Hadoop batch with 0.10.1

Has any one been able to successfully do a hadoop based batch ingestion with 0.10.1 and newer releases?

In the logs we see that with 0.9.1, the loadspec was:

loadSpec:

{

“type”:“s3_zip”,

“bucket”:“s3bucket”,

“key”:"/druid/ … /index.zip"

}

And with 0.10.1, the loadspec is:

loadSpec:

{

“type”:“local”,

“path”:"/druid/ … /index.zip"

}

Because of the wrong load spec, the historical nodes are not able to download any segments.
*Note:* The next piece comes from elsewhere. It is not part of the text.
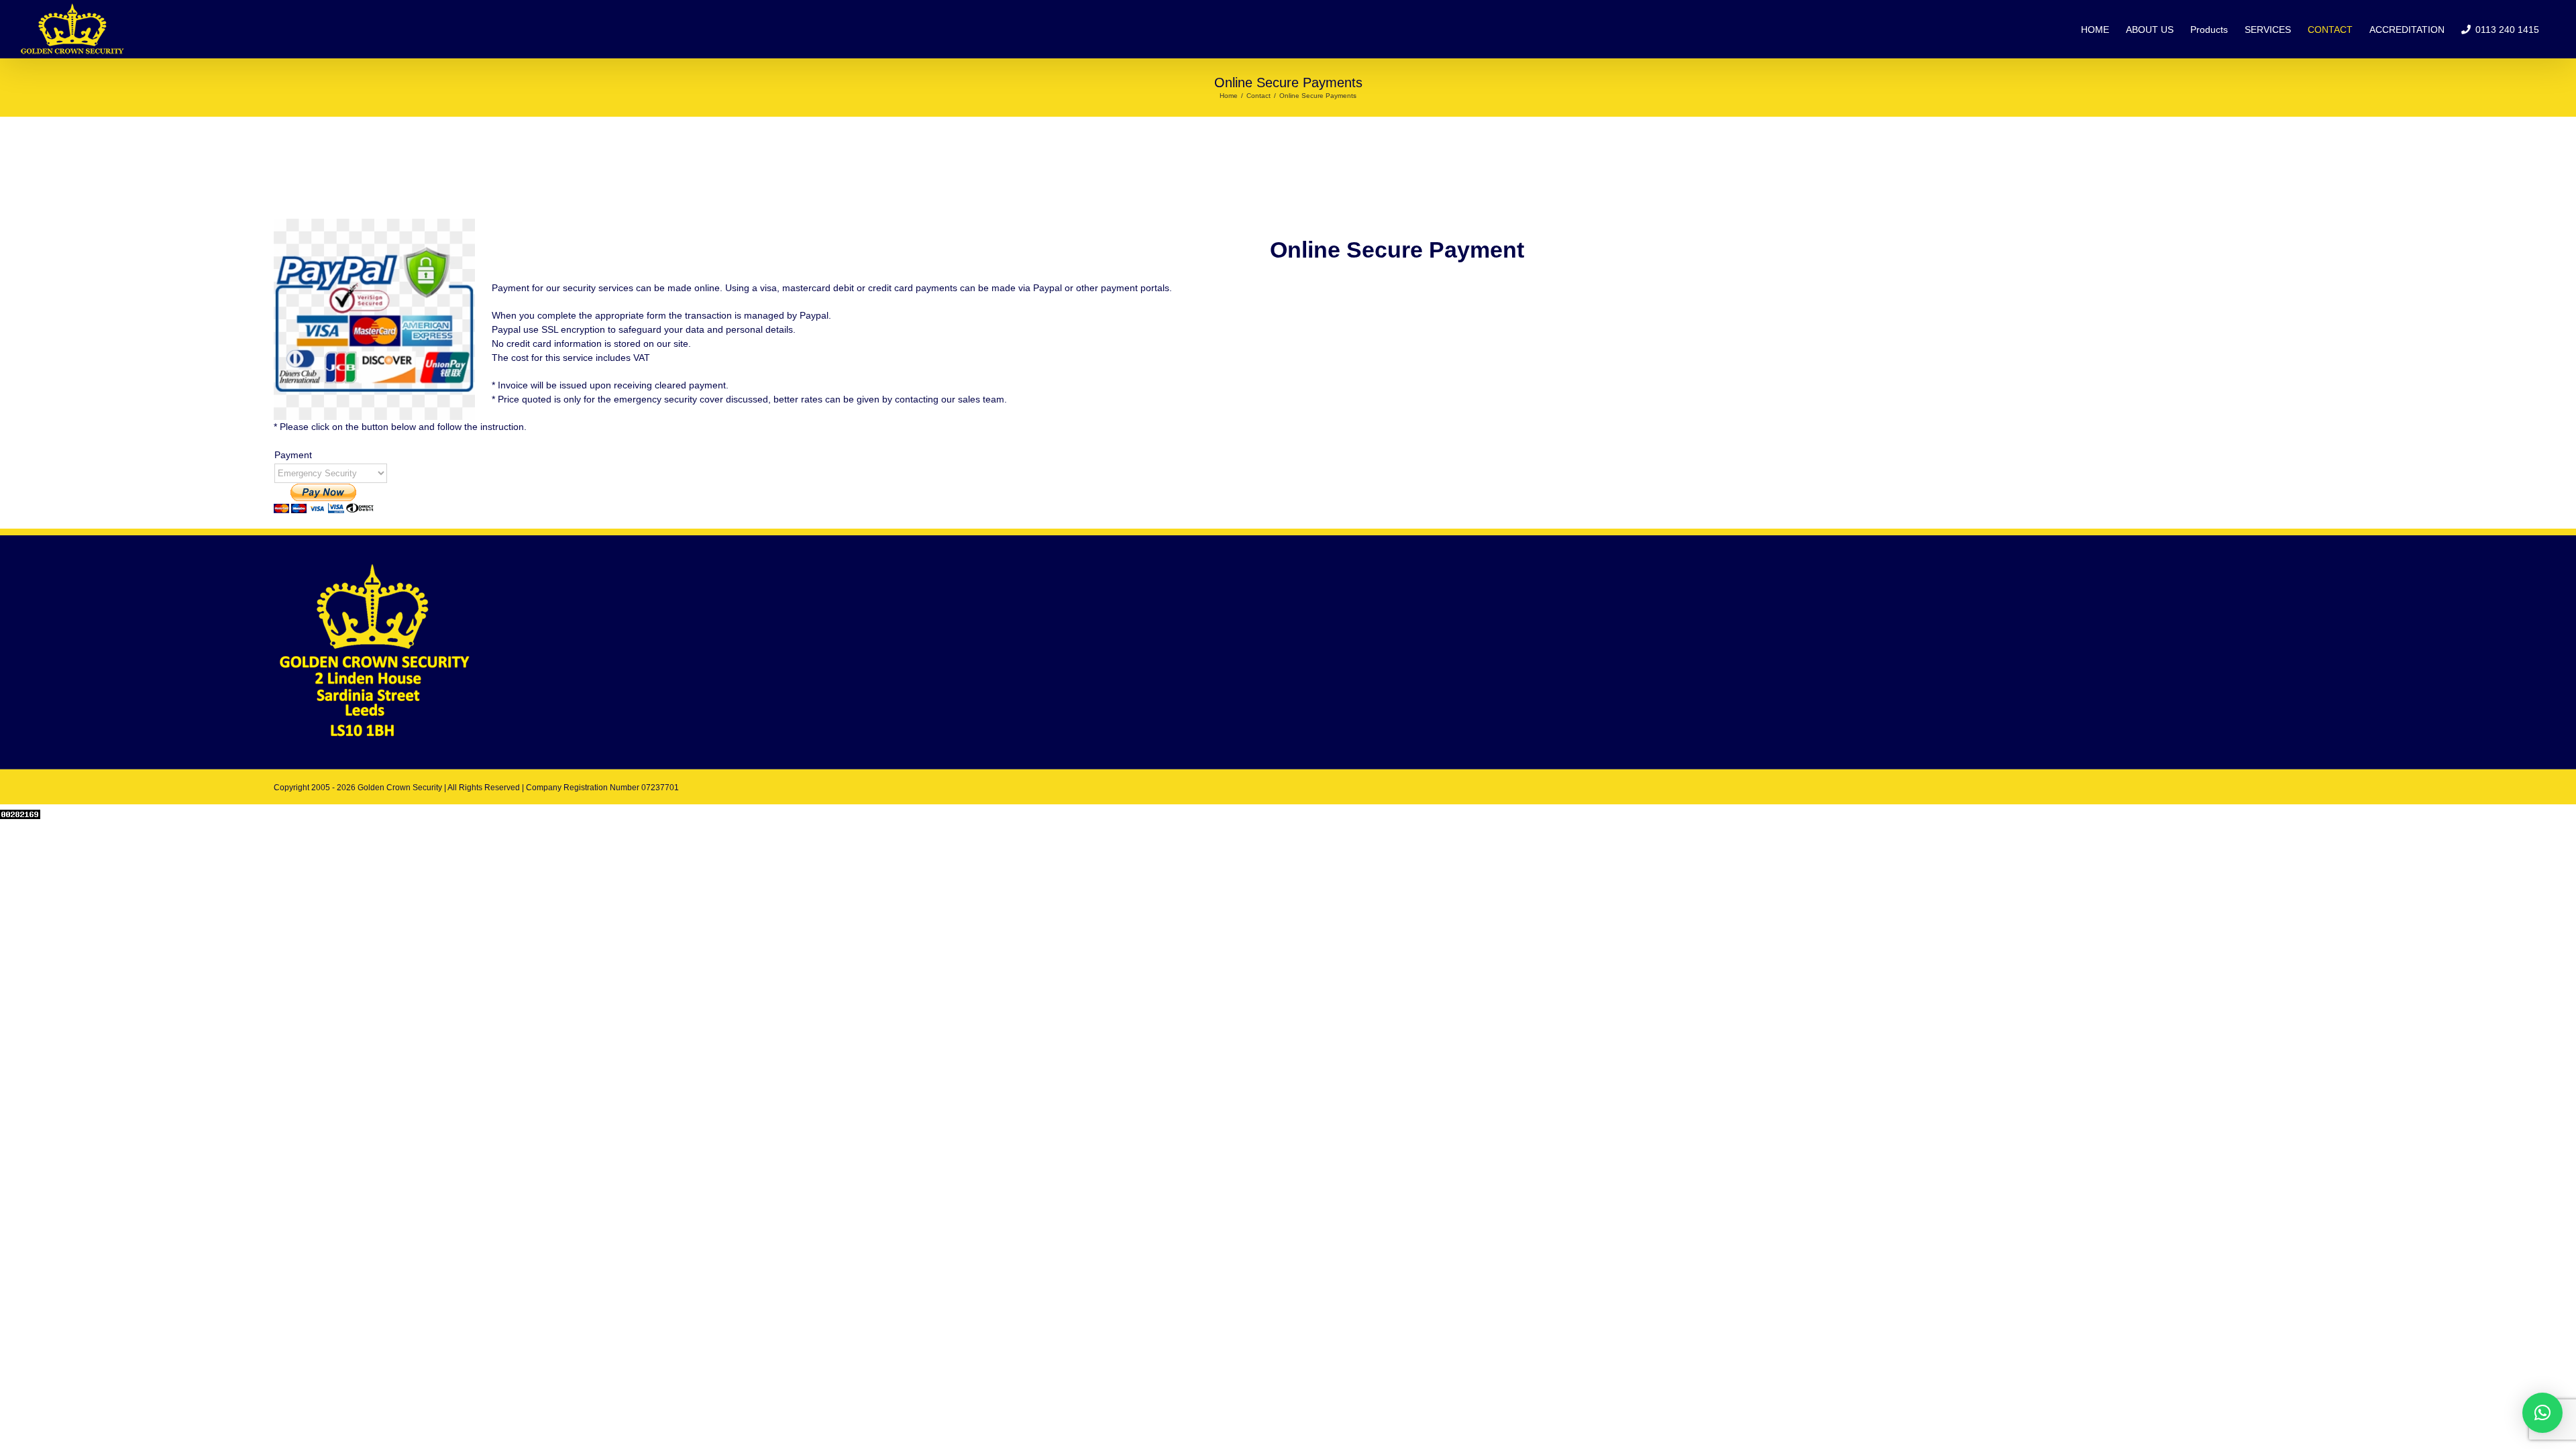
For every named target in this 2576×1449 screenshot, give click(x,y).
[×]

Loading data using the below spec worked fine on 0.9.1, but has been broken since we upgraded our environment to use 0.10.1 for batch ingest.

"ioConfig": {

    "inputSpec": {

        "table_path": "path",

        "paths": "s3n://inputpath",

        "type": "static"

    },

    "metadataUpdateSpec": {

        "connectURI": "jdbc:mysql://[druid.db.prod.abc.net:3306/druid](http://druid.db.prod.abc.net:3306/druid)",

        "segmentTable": "druid_test_segments",

        "type": "mysql",

        "user": "druid"

    },

    "segmentOutputPath": "s3n://segment_output_path/bdp_druid_test",

    "type": "hadoop"

},

"tuningConfig": {

    "jobProperties": {

        "mapreduce.map.speculative": false,

        "mapreduce.output.fileoutputformat.compress": false,

        "mapreduce.reduce.memory.mb": 6144,

        "mapreduce.reduce.speculative": false,

        "mapreduce.user.classpath.first": true,

    },

    "leaveIntermediate": false,

    "partitionsSpec": {

        "numShards": 200,

        "partitionDimensions": [

            "alloc_id"

        ],

        "type": "hashed"

    },

    "type": "hadoop",

    "workingPath": "/tmp/druid/c1714a73-fe87-11e7-8c2c-784f4390605c"

}

Hi, Samarth, we’ve been successfully running Hadoop batch ingestion with Druid 0.10.1 for quite some time. The trick to getting it working is to use the correct version of the Hadoop client libraries. Druid 0.10.1 was built against Hadoop 2.7.3, so you need to make sure that you have the 2.7.3 libraries in the hadoop-dependencies directory of your Druid installation. Even if your YARN cluster is not 2.7, using the 2.7.3 client may still work. For example, our YARN cluster is 2.6 (CDH 5.8.3) and the 2.7.3 client libraries are backwards compatible. If your YARN cluster version is much older, try matching Druid’s hadoop client library to your cluster’s version as detailed here: http://druid.io/docs/latest/operations/other-hadoop.html. Also, be sure to set the hadoopDependencyCoordinates property in your indexing task:

“hadoopDependencyCoordinates” : [ “org.apache.hadoop:hadoop-client:2.7.3” ],

Thanks for the reply, TJ. Where is your input data stored? And where are you writing the segment files to? In our case, both locations point to an S3 bucket.
Are you configuring druid.storage.type somewhere? Or are you supplying it as a param to your map-reduce job?

We use HDFS to store both the input data for reingestion as well as the output segments. We set druid.storage.type to “hdfs” in the common properties file used by all Druid services (_common/common.runtime.properties) as well as directly in the Middle Manager configs so that the peons also use HDFS: druid.indexer.fork.property.druid.storage.type=hdfs.

Hi Samarth,

You’ll need to set druid.storage.type=hdfs in your common runtime properties in 0.10.1 druid or later.

In previous versions, the loadSpec was determined from the URL, but now this decision is made using the configured druid.storage.type property.

Or in this case since you’re using S3, druid.storage.type=s3

Thanks for replying Jonathan and TJ. I will make necessary changes on my side.

The behavior change tripped us since we have never included the common.runtime.properties file in the classpath of the HadoopDruidIndexerJob before. The release notes for 0.10.1 https://github.com/druid-io/druid/issues/4384 didn’t mention this new requirement either.